I'm not knocking the Rabbet Plane. This one by VERITAS is a well designed thing of beauty and a boon to the task. If your life calls for a lot of rabbets, it may pay its way. But it's not happy performing most of the other chores one asks even of a plane. Very bottom line, it's a specialized Chisel.
But which fits better into a limited space toolbox? Which is less expensive to purchase? To replace or repair? Can it do any single thing a chisel cannot? No. Can a chisel do things it cannot? Let me count the ways... (okay, I won't... you get the picture).
Another important consideration is reliability. Given quality components, this is the product of simplicity (less to go wrong) and imprecision (loosely 'coupled' components).

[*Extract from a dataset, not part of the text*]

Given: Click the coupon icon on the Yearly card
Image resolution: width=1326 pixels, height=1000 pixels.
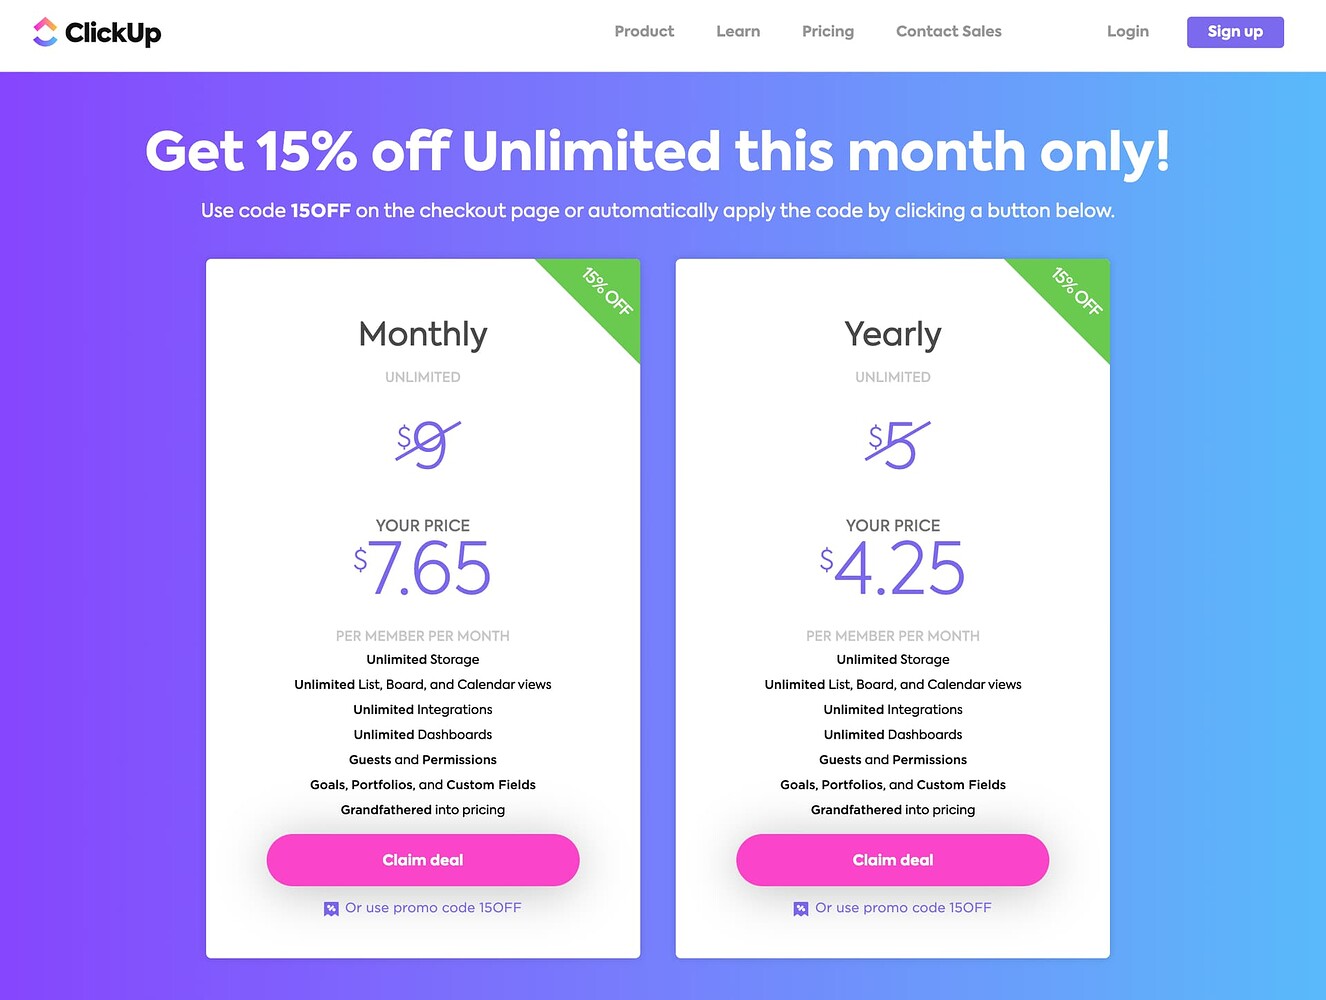Looking at the screenshot, I should coord(801,908).
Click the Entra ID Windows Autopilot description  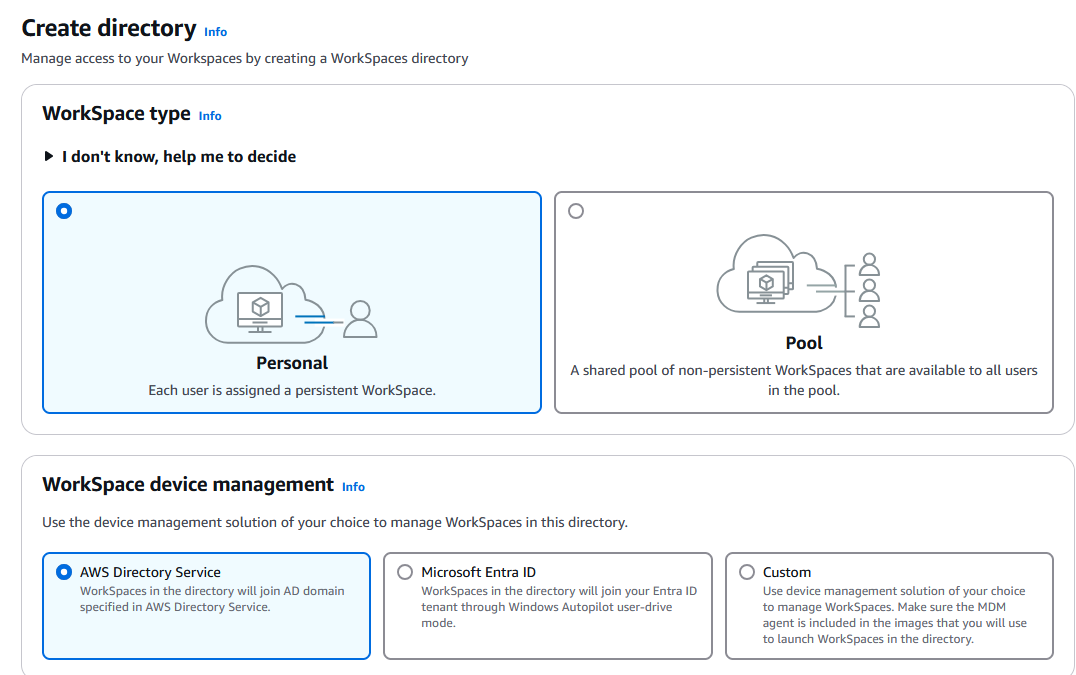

Okay, I once said, I get KISS. But imprecision is a virtue???
Turns out that precise, tightly coupled systems are prone to failure. The kind of failure that chewing gum and baling wire can't fix. A little sand in the finest Swiss watch and it will drop to merely semidiurnal success. But one can make a sundial with a stick stuck into sand. If it gets kicked over, stick it again and recalibrate. [We can also use that stick to lean on, plant a seed, pry a up a rock, bind a tourniquet, whack a mole...]
Efficiency, as I mentioned, is a factor here... that sundial has its limitations in this regard. Cost / benefit analysis is the guide. That stick is very efficient, in its modest way.
A final point I seldom if ever see discussed is how well tools (or approaches) work together in suites (combinations). What I call the sweet of suites.
Simple, generalized tools can join forces to accomplish almost anything! Their areas of efficacy overlap, affording redundancy and choice. A heavy screwdriver can be a prise bar can be a chisel can be a lever can be a...
NOTE: We are strictly warned against abusing a tool beyond its designed purpose. HA.
A sweet suite of tools, skills, approaches, methods, guidelines... what-have-you... covers the ground. Covers it better, to my mind, than any ungainly heap of one-shot wonders.
Sweet.
NOTE: I realize that all this is, in fact, a spectrum. At the KISS extreme, brain + opposable thumbs are as simple as it gets, and all the others are to some degree specialized. The kind of optimal we look for will always be the happy middle ground.